Work order:
Within the entries below, every line containing "bubble" is to be copied.

Stored records
____
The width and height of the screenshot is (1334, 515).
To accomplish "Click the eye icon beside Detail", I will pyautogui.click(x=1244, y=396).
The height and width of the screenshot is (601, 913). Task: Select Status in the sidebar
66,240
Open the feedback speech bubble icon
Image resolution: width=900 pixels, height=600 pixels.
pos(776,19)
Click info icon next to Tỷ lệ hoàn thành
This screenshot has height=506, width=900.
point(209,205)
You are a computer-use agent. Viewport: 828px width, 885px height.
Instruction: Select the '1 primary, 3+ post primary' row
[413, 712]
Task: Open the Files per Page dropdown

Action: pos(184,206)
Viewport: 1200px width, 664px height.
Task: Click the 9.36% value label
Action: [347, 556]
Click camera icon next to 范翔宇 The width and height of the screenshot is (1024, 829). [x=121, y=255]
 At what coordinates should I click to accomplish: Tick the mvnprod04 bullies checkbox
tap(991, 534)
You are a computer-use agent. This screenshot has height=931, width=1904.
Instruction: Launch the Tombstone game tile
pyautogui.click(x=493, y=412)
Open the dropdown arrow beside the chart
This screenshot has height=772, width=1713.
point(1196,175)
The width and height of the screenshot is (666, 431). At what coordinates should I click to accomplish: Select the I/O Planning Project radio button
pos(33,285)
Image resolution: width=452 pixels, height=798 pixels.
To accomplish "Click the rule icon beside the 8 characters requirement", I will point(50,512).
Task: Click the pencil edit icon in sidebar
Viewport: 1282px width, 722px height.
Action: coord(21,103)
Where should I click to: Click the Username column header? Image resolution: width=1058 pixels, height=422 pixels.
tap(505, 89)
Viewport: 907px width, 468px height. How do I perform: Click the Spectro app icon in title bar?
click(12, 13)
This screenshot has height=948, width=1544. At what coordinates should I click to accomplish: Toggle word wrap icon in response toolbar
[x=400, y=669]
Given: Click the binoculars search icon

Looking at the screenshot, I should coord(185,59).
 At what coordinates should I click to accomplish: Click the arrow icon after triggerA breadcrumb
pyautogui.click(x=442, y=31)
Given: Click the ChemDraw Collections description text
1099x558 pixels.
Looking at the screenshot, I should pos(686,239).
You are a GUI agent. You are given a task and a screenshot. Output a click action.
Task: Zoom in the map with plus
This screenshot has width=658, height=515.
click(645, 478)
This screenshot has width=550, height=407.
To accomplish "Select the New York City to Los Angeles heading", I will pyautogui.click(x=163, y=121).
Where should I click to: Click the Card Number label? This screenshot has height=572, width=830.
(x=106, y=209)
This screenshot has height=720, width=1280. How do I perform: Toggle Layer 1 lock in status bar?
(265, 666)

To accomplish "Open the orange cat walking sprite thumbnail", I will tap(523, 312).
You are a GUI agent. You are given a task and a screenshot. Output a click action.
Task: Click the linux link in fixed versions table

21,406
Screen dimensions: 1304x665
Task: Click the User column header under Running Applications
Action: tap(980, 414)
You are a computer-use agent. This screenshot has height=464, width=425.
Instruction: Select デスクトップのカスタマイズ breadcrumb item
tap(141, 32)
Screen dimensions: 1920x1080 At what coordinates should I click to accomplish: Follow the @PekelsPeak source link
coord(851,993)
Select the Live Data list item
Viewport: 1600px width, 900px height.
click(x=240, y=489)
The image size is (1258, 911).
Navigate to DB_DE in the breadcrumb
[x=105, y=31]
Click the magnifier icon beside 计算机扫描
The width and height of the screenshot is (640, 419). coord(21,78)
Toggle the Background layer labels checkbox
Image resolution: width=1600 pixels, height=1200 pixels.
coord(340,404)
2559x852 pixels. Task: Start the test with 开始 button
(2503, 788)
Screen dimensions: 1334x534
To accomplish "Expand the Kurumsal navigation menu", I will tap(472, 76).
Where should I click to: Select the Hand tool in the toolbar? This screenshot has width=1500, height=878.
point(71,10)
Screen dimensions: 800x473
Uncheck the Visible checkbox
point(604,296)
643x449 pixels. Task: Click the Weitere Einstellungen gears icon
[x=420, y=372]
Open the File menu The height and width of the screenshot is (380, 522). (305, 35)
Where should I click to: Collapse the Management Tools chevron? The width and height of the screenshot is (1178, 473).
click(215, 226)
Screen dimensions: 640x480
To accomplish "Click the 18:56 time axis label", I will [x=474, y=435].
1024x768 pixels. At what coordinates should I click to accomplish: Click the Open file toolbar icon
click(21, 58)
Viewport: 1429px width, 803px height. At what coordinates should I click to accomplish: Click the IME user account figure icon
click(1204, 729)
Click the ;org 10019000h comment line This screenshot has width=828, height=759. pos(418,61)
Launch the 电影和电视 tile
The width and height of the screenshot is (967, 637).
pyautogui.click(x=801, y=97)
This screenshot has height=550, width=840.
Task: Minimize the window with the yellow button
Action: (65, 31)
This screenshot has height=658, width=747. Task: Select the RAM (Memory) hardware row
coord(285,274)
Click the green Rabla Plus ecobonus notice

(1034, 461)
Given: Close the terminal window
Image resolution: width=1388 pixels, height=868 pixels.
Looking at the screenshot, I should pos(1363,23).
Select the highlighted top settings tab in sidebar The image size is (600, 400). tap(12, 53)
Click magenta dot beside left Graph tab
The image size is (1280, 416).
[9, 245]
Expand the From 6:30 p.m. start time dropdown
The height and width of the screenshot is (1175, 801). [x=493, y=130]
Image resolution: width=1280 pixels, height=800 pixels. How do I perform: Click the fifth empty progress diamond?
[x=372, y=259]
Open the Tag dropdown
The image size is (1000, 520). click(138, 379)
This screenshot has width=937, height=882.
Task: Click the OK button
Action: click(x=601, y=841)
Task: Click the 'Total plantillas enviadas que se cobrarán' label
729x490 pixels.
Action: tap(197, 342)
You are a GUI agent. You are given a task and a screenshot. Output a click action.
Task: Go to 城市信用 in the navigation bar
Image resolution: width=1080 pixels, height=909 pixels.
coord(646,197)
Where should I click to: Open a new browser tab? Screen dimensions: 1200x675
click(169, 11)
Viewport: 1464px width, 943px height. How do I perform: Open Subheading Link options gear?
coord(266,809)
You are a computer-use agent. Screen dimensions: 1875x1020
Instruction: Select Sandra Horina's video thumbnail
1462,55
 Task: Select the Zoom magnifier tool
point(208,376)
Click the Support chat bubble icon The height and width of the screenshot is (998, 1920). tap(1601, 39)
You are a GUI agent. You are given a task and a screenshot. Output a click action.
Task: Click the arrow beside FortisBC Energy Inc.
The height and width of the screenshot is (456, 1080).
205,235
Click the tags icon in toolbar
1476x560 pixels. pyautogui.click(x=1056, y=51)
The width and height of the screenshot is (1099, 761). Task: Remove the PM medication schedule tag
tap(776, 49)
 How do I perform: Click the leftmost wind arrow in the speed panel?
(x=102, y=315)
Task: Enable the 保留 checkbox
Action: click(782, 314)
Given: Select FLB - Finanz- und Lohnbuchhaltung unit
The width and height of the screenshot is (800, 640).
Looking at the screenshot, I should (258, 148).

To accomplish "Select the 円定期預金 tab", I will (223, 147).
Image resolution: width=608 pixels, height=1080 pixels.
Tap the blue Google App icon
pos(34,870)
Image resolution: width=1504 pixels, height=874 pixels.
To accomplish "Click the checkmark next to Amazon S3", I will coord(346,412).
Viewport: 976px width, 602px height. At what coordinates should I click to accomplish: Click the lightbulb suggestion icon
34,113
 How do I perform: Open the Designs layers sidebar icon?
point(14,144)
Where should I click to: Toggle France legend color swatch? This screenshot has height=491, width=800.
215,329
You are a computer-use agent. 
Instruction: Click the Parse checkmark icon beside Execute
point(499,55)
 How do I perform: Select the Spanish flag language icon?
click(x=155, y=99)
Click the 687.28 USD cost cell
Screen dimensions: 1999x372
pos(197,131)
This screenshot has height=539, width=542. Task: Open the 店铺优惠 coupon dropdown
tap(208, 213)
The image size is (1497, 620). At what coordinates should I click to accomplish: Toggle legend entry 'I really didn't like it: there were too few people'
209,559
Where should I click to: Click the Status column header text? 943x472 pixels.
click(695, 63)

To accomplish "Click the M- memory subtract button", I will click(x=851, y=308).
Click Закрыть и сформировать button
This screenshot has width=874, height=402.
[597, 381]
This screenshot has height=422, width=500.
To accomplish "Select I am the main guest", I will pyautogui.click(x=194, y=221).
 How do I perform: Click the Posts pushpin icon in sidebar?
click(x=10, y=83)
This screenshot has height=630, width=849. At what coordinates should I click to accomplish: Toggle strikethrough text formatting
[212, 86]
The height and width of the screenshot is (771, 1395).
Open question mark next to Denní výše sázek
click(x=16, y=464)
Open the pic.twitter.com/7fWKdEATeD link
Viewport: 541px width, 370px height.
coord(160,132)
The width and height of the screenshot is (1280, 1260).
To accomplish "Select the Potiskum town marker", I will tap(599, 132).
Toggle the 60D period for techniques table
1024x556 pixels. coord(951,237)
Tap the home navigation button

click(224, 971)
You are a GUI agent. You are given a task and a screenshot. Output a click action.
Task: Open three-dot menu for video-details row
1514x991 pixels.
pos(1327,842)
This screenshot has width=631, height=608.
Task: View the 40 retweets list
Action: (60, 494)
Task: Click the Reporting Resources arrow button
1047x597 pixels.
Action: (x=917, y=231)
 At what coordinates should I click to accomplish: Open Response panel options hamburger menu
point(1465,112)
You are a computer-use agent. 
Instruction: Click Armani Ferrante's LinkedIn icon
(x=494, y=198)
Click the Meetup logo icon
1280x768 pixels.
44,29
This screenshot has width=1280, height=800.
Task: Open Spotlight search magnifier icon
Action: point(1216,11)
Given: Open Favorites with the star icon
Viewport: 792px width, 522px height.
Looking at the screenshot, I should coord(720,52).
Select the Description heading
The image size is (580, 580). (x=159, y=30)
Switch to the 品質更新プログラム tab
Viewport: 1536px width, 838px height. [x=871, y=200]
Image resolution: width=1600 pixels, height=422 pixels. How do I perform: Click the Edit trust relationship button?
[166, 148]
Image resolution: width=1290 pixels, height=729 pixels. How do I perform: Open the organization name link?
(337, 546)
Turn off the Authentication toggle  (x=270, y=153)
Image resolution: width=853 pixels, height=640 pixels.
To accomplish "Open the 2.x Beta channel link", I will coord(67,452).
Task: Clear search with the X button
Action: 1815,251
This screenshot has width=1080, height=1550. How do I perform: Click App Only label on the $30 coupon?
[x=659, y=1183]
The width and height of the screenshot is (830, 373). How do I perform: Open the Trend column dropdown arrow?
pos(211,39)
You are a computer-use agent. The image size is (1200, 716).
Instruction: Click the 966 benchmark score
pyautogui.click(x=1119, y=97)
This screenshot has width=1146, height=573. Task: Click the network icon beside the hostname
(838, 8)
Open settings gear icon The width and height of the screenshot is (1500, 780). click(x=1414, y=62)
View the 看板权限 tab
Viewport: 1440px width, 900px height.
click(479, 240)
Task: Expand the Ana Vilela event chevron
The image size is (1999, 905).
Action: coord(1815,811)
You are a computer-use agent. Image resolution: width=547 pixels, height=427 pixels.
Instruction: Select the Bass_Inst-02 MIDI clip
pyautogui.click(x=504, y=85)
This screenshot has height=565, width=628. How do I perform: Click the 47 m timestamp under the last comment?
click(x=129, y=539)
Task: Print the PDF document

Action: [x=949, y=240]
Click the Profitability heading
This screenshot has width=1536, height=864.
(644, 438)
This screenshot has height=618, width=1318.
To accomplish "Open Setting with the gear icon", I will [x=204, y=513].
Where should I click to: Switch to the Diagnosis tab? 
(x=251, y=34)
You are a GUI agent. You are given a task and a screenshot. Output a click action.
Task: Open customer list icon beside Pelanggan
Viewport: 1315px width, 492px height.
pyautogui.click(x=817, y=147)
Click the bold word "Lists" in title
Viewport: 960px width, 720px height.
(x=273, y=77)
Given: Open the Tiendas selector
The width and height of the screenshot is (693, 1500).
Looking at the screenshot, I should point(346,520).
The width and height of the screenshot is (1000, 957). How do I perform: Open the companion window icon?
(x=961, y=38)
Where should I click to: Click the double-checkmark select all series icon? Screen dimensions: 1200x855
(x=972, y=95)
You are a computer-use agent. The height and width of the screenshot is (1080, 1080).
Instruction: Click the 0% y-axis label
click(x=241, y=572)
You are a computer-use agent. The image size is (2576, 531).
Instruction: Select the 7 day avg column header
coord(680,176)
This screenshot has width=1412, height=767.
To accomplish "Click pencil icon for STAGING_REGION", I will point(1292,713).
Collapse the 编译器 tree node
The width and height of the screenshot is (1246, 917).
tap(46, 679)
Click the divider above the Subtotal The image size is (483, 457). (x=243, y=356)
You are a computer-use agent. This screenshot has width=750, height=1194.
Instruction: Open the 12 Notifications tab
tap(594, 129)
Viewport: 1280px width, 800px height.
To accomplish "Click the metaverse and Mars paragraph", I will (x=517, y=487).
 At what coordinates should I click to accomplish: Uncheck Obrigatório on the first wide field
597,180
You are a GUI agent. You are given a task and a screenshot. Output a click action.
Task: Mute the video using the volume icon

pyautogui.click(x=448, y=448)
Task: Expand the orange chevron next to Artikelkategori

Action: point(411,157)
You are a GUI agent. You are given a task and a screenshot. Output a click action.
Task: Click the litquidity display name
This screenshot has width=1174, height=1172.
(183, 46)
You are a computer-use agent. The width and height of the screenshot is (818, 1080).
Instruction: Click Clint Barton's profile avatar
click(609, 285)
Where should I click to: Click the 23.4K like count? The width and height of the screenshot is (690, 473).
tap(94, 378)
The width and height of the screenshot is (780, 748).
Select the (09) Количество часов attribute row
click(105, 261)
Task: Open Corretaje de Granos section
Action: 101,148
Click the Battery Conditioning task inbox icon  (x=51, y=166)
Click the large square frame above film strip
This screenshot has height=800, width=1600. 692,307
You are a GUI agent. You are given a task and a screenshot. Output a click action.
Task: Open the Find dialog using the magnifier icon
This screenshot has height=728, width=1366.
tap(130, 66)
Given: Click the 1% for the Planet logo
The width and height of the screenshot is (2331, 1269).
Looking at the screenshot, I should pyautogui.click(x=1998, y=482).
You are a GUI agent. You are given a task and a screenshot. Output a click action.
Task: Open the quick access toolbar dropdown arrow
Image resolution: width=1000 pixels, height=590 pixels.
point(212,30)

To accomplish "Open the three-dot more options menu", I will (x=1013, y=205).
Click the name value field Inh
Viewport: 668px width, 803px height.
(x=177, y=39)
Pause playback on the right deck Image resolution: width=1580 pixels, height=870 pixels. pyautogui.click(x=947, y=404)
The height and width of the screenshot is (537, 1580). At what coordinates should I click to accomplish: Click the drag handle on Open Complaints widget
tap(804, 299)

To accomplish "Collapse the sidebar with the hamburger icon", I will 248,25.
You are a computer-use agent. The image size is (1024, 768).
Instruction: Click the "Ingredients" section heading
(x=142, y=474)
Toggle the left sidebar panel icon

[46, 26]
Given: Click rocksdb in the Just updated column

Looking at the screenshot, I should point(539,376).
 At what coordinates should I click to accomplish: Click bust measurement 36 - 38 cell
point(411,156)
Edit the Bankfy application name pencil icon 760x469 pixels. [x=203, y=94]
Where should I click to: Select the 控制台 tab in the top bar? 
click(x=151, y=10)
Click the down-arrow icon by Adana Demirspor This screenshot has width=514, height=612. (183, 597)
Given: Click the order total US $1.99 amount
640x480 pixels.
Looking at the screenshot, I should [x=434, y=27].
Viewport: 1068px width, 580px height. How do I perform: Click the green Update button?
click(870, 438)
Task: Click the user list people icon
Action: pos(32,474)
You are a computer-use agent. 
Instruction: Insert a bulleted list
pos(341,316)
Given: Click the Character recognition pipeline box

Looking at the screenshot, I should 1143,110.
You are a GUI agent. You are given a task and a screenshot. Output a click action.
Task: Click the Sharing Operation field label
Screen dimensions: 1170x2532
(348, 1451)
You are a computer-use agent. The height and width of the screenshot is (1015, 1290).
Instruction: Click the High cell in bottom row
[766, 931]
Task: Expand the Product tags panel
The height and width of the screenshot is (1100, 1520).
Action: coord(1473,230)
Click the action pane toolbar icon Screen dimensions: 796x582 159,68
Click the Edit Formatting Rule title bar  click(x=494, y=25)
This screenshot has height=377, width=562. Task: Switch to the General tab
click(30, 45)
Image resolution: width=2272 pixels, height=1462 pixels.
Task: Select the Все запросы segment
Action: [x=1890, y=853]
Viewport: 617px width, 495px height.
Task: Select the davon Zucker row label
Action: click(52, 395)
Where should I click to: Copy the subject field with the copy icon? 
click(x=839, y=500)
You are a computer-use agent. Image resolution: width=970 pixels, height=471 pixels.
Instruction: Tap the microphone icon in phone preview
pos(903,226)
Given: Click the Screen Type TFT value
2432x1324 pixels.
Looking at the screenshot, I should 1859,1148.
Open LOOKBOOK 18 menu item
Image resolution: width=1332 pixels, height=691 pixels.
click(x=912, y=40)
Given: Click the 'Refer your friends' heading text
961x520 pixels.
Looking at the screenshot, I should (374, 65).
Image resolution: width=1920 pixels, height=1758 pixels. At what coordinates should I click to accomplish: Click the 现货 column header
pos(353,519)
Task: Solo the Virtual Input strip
____
Completed exercise:
Open the feedback speech bubble icon
Click the Support chat bubble icon The height and width of the screenshot is (998, 1920). tap(1601, 39)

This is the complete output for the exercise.